→ **The problem**
Please render the lines below as a Markdown table with the columns "Row" and "Line," starting at the line containing "Task: Open the iPad Pro device dropdown" and ending at the line containing "[x=409, y=58]", both ends included. Skip blank lines and omit the pictures.

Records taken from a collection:
########################################
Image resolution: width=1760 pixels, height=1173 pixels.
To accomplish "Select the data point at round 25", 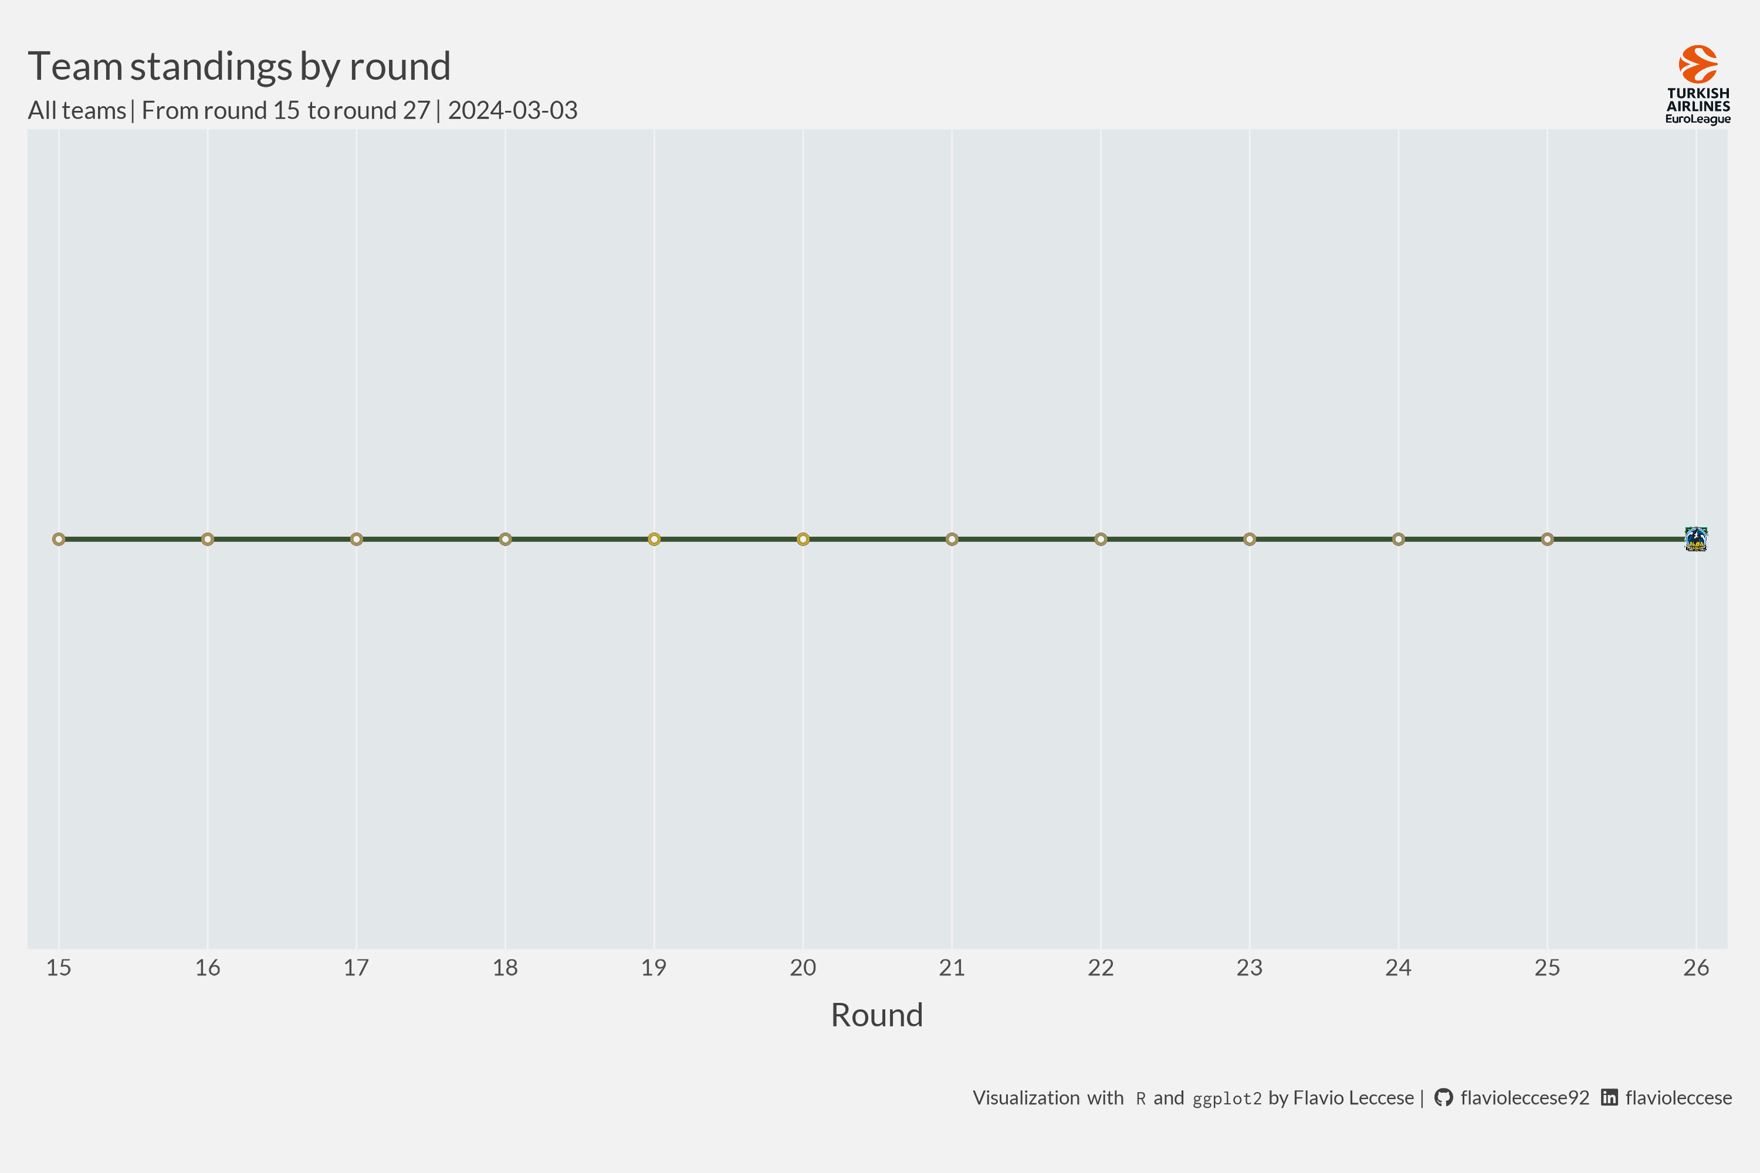I will pyautogui.click(x=1547, y=539).
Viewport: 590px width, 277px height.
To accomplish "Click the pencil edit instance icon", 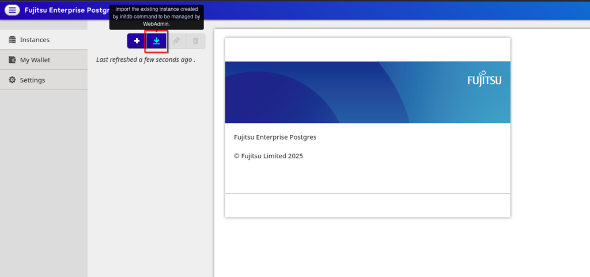I will [176, 41].
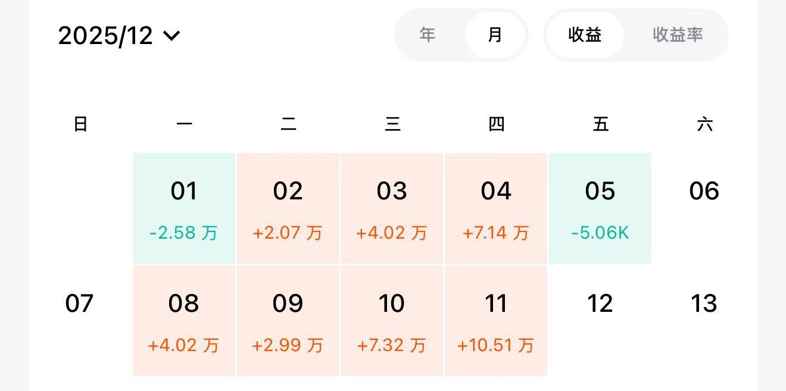Open the 2025/12 month dropdown
Screen dimensions: 786x391
point(119,36)
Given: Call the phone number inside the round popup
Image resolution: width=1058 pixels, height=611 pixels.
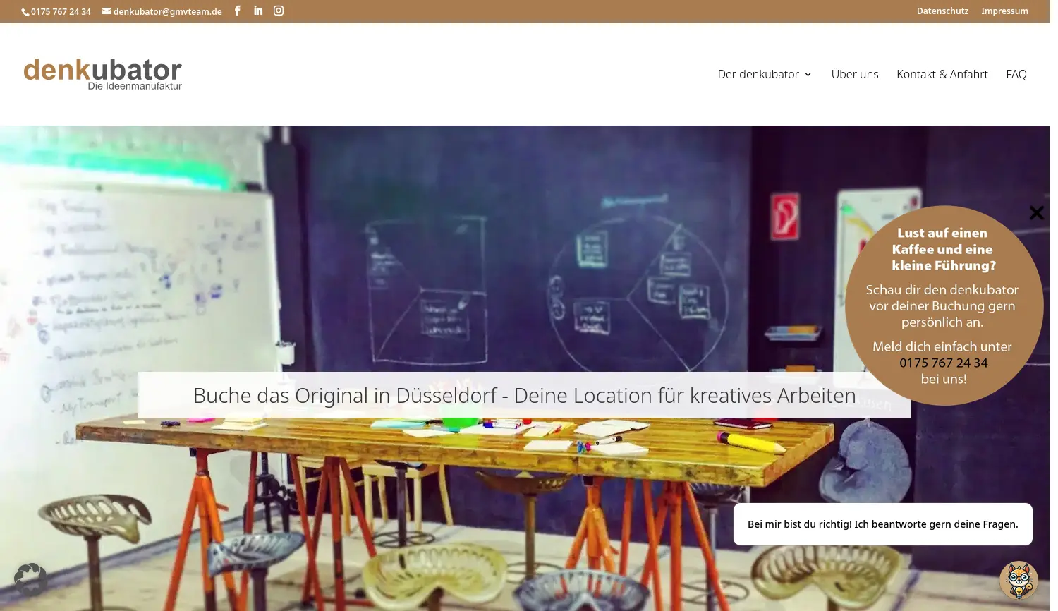Looking at the screenshot, I should click(943, 363).
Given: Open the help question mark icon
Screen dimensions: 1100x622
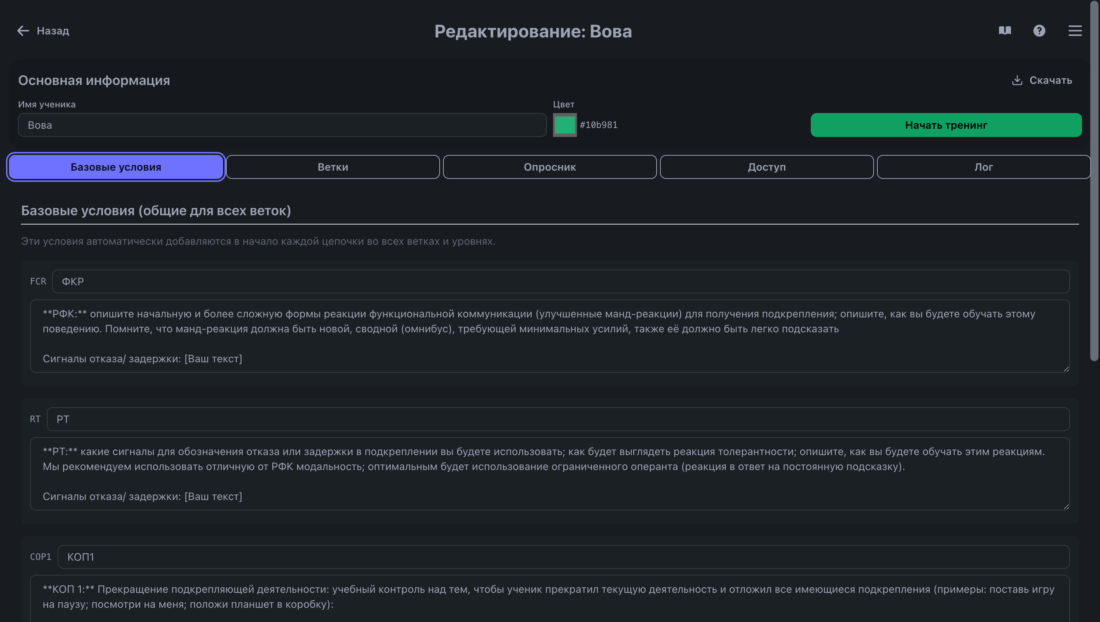Looking at the screenshot, I should 1039,31.
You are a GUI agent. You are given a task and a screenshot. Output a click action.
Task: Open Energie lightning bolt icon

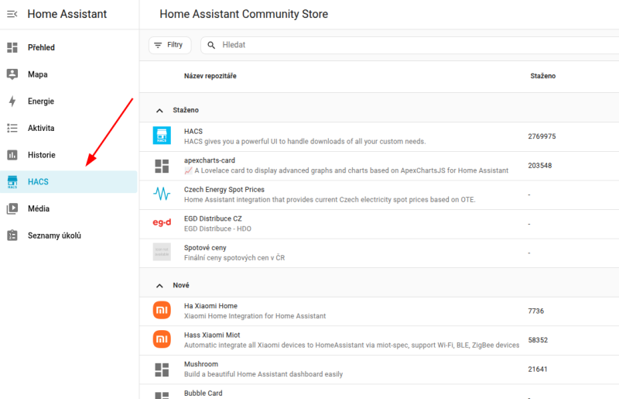(x=12, y=101)
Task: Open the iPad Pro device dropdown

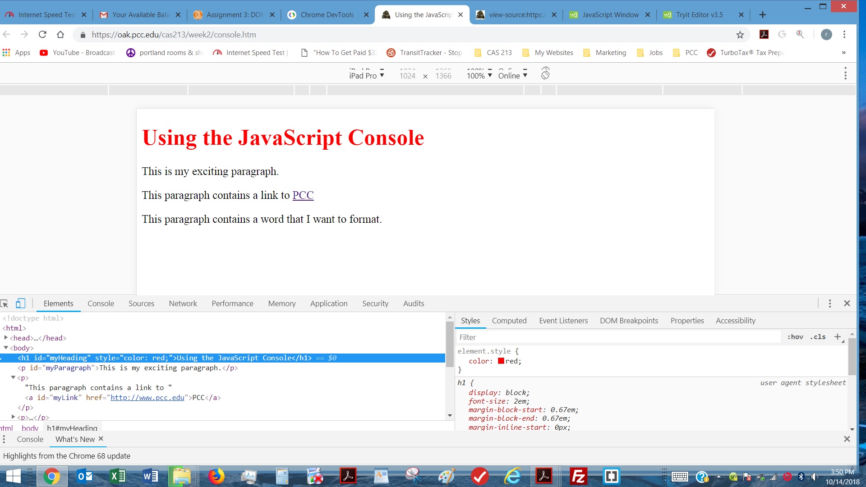Action: 366,75
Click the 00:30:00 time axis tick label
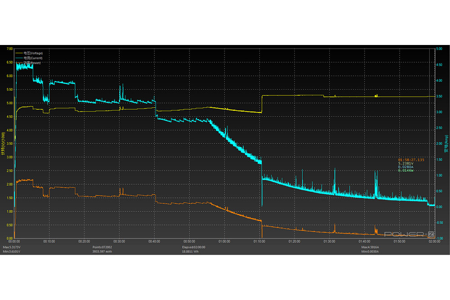This screenshot has height=300, width=450. [119, 242]
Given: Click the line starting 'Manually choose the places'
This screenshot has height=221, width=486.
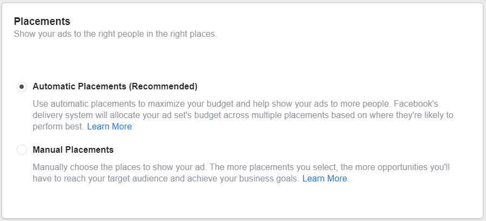Looking at the screenshot, I should (x=241, y=167).
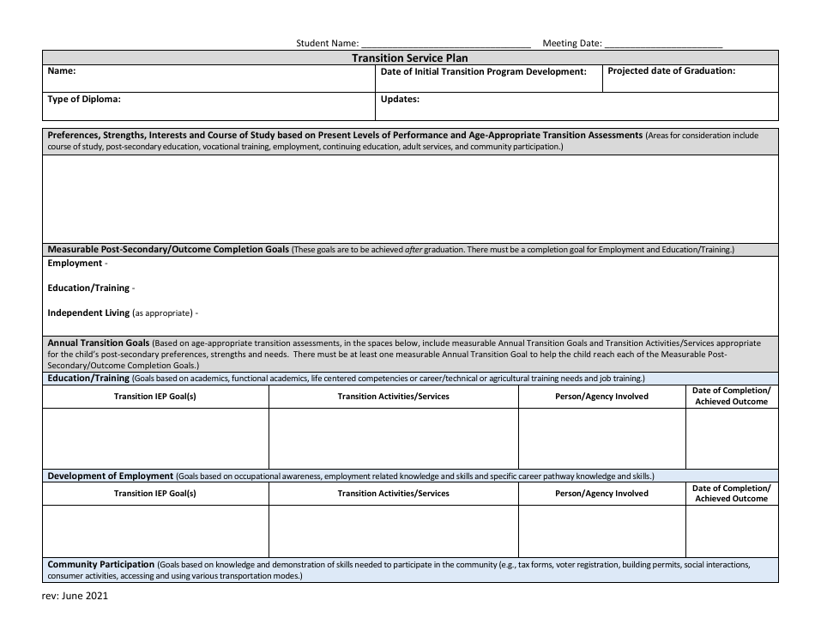Click the Transition Service Plan title bar
This screenshot has height=631, width=815.
[x=409, y=58]
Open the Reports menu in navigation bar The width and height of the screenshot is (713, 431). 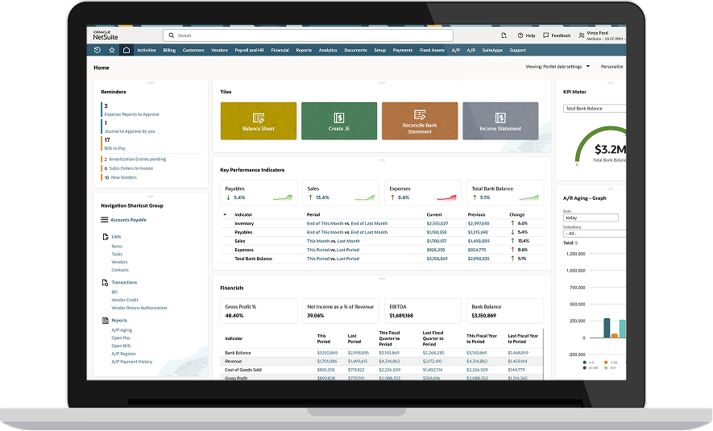[x=304, y=50]
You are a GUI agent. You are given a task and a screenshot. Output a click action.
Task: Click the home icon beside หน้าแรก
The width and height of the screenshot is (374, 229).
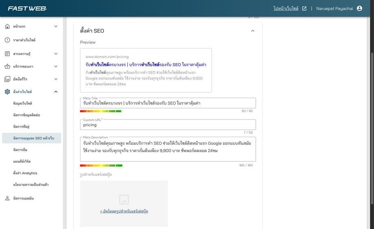7,26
########################################
→ **Result of the exercise**
| Row | Line |
|---|---|
| 1 | Task: Open the iPad Pro device dropdown |
| 2 | Action: 366,75 |
| 3 | Click the 00:30:00 time axis tick label |
| 4 | This screenshot has height=300, width=450. [119, 242] |
| 5 | Given: Click the line starting 'Manually choose the places' |
| 6 | This screenshot has height=221, width=486. |
| 7 | Looking at the screenshot, I should (x=241, y=167). |
| 8 | Click the Transition Service Plan title bar |
| 9 | This screenshot has height=631, width=815. |
| 10 | [x=409, y=58] |